> [Short problem 1]: List every line in the records that contains the string "agent". Case counts.

> [Excerpted text]:

* start *

Waterloo Region Record

Man jailed under sex tourism law

Cambridge man returned to Canada last year to face charges for having sex with Jamaican preteen

- Gordon Paul, Record staff

KITCHENER — A Cambridge man who was brought back to Canada by police after being arrested last year on sex charges involving a young girl in Jamaica was sentenced to 6½ years in prison on Monday.

Stanley Saunders, 54, was the first person charged by Waterloo Regional Police under the Criminal Code’s sex tourism law.

“It’s extremely rare,” Crown attorney Mark Poland said in an interview. “We’ve never used the sex tourism provisions here before but it was signed off on by the deputy attorney general.”

Saunders, a Canadian citizen who often spent winters in Jamaica, pleaded guilty to sexual interferen­ce and making child pornograph­y. The incidents took place in Jamaica, between 2004 and 2009 when the girl was between seven and 12 years old, Poland said in court, reading from an agreed statement of facts.

The girl is a Jamaican citizen who lived in extreme poverty.

Regional police got involved in 2009 when Saunders used the social media network Flickr to upload sexual abuse images of young girls. Police searched Saunders’ Cambridge residence and charged him with possession and distributi­on of child porn.

Police later found on Saunders’ electronic devices images depicting him abusing an unidentifi­ed girl. The images showed Saunders with a tattoo on the end of his penis with the words “Your Name.”

Police also learned Saunders often travelled to Jamaica and had made comments on Yahoo chat sites about exploiting children there.

Before police had completed a full forensic examinatio­n, Saunders pleaded guilty to one count of possession of child porn. No facts were put before the court on Saunders making child porn or abusing a child.

Saunders was sent to jail for five months, was banned from attending places where children might be and added to the sex offender registry.

But the case was not over yet. While Saunders was in jail, police followed up on the previous investigat­ion and captured images of the tattoos on his body. Police still did not know the identity of the victim.

“Over the next few years, police employed a number of investigat­ive steps in an attempt to locate the child victim or determine the place that Saunders frequented while in Jamaica,” Poland said.

* end *

> [Short problem 2]:
Answer these from the news story:
(a) What prison sentence did the Cambridge man receive on Monday?
(b) How old was Stanley Saunders?
(c) Which social media network did Saunders use to upload images in 2009?

> [Source material]:
* start *

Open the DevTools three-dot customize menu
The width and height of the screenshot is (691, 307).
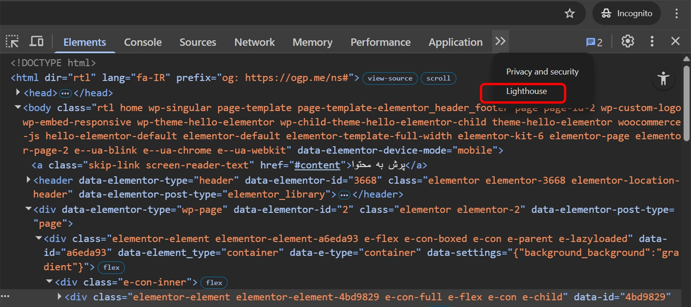tap(652, 41)
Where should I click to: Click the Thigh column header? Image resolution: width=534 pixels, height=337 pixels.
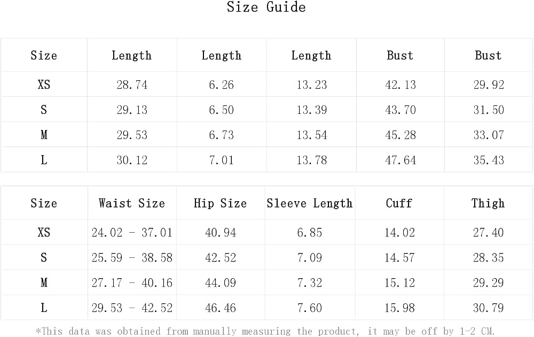click(488, 203)
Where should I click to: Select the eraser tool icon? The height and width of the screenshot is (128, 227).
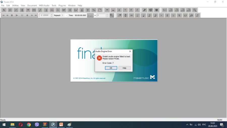click(119, 15)
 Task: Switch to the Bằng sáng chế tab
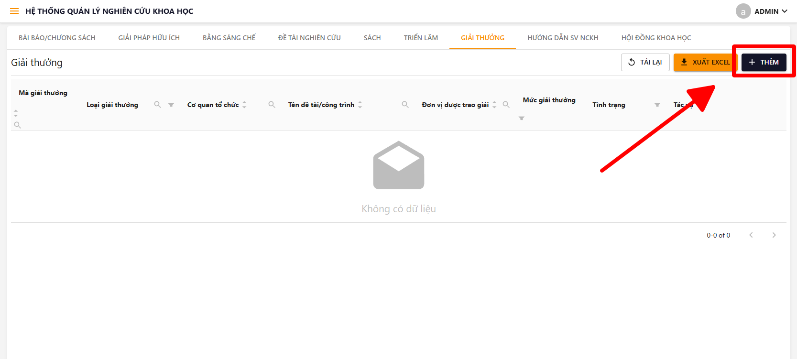pyautogui.click(x=229, y=38)
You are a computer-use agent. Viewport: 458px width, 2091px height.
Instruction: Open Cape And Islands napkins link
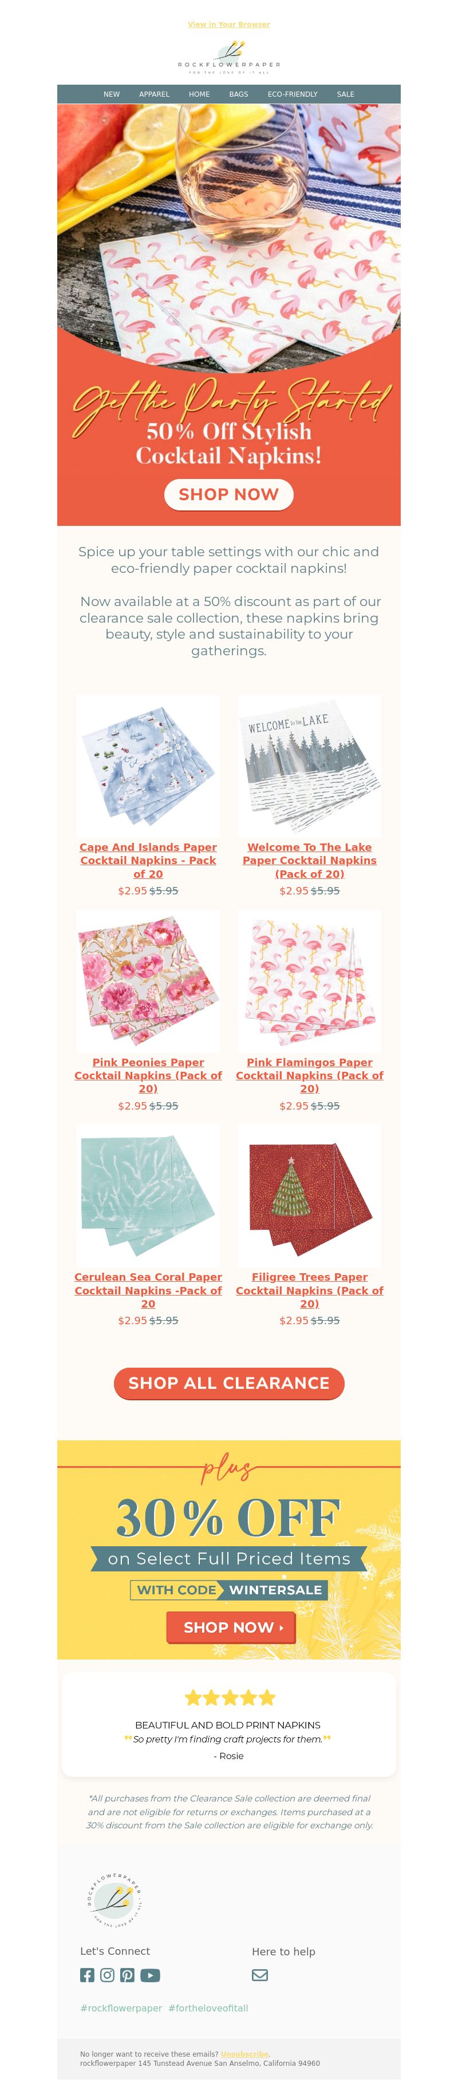(148, 860)
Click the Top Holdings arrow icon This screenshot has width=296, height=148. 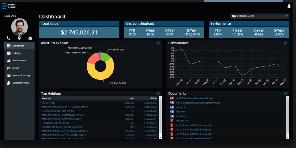coord(158,94)
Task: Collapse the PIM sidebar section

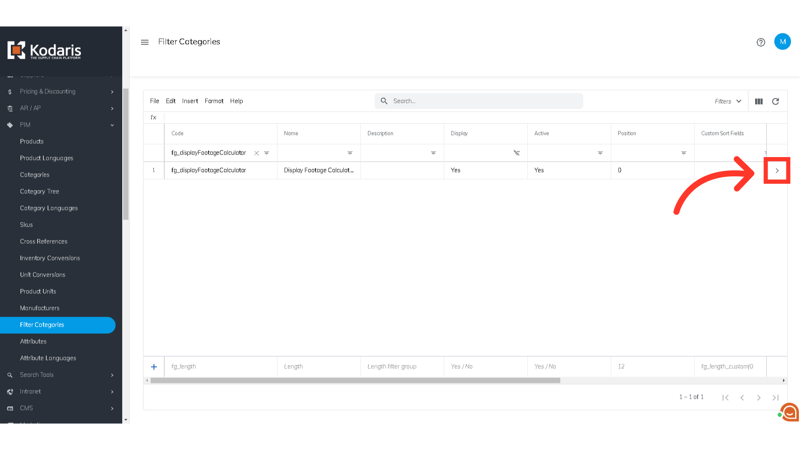Action: tap(112, 125)
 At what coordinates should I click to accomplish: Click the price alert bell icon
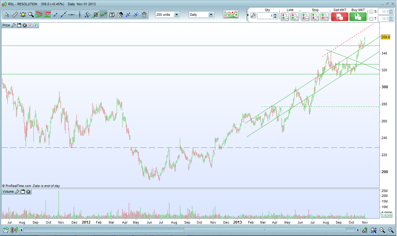click(23, 15)
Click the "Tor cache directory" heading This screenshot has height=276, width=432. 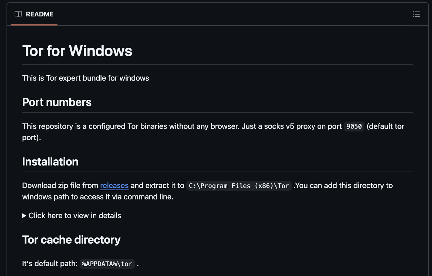[71, 240]

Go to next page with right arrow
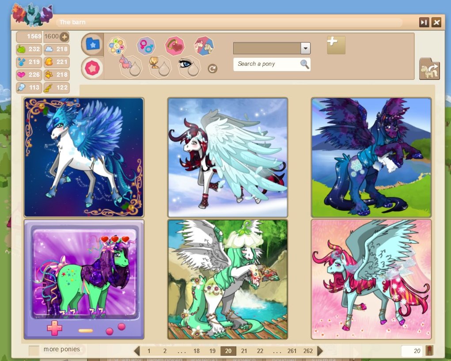click(320, 351)
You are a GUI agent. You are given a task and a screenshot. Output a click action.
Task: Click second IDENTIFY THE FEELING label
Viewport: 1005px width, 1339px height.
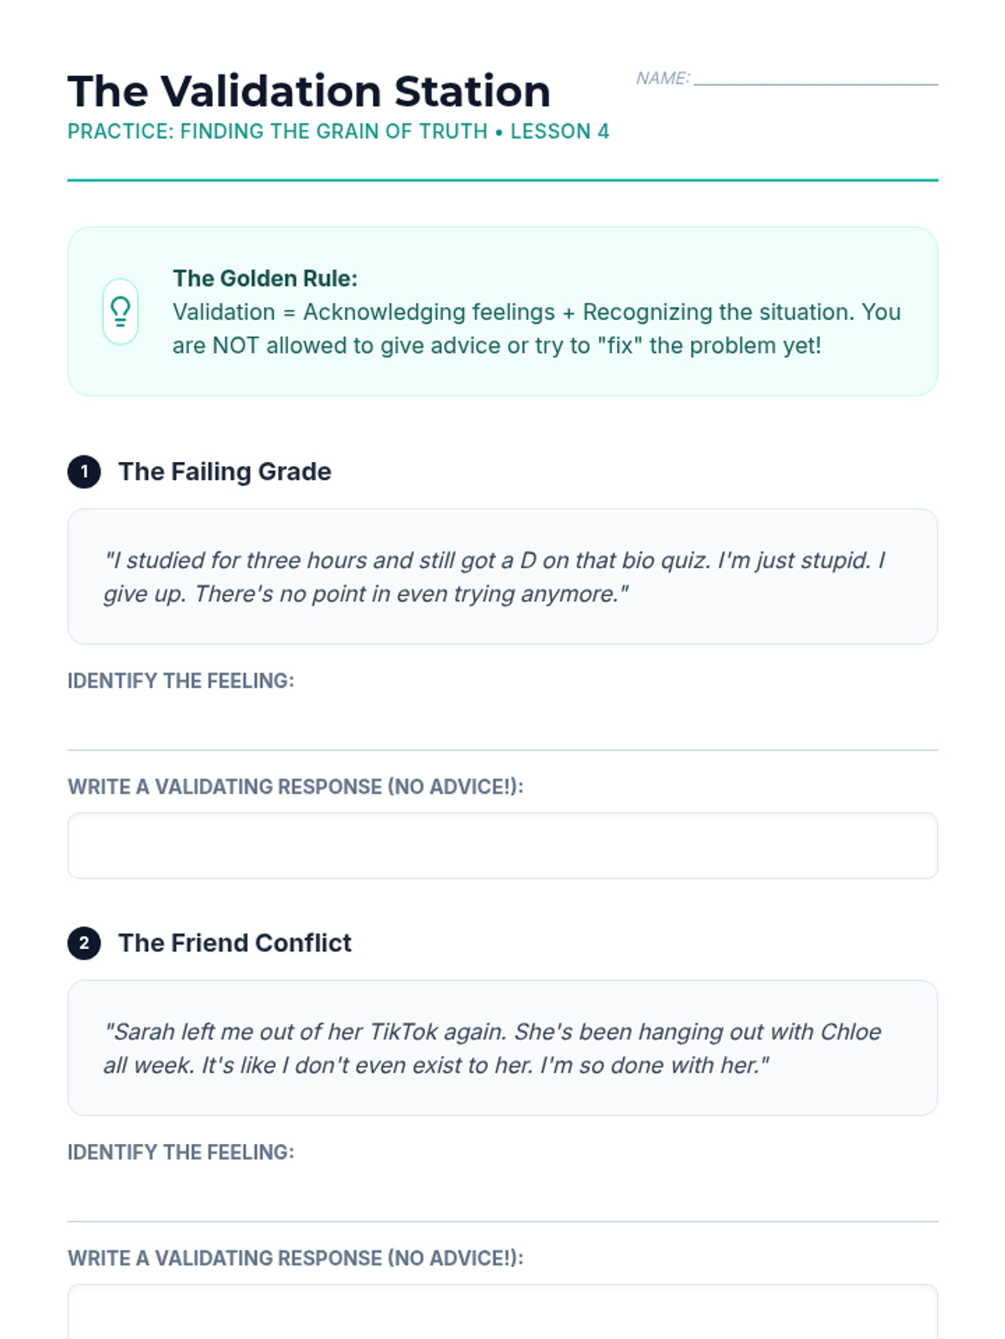(181, 1152)
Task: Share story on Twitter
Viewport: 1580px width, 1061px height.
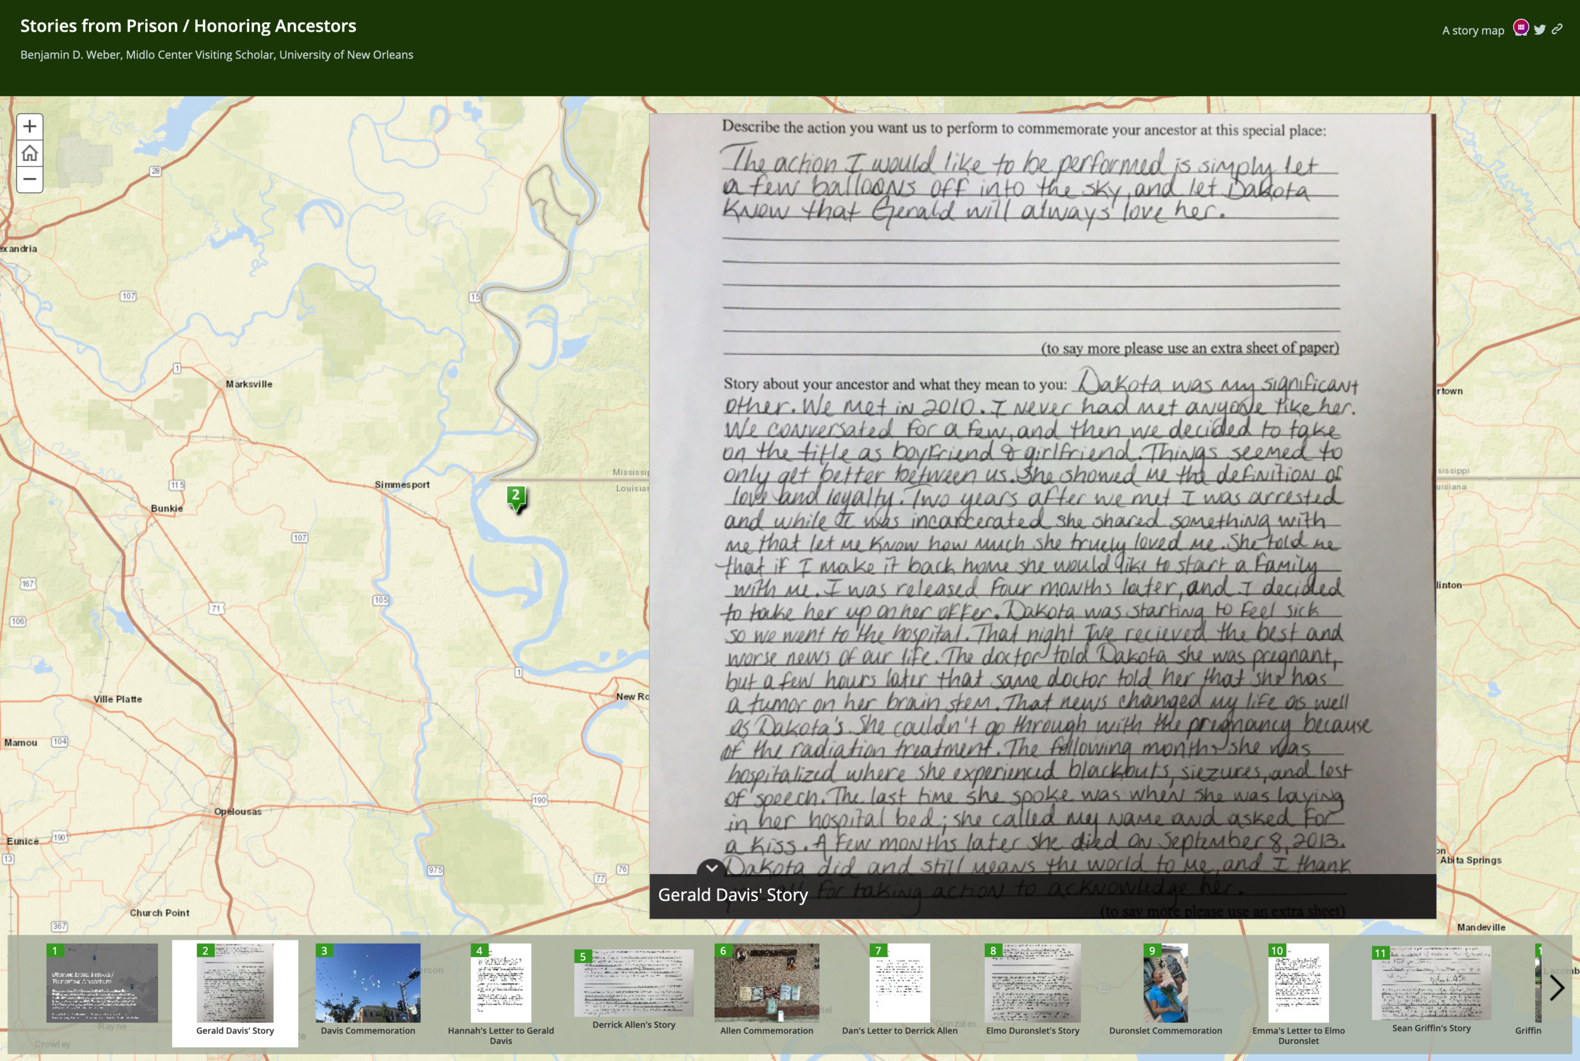Action: (x=1540, y=30)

* end *

> [Complete response 1]:
You are a computer-use agent. Viewport: 458px width, 2091px height.
You are a GUI agent. You are given a task and a screenshot. Output a click action.

> [Complete response 2]:
(a) 6½ years in prison
(b) 54
(c) Flickr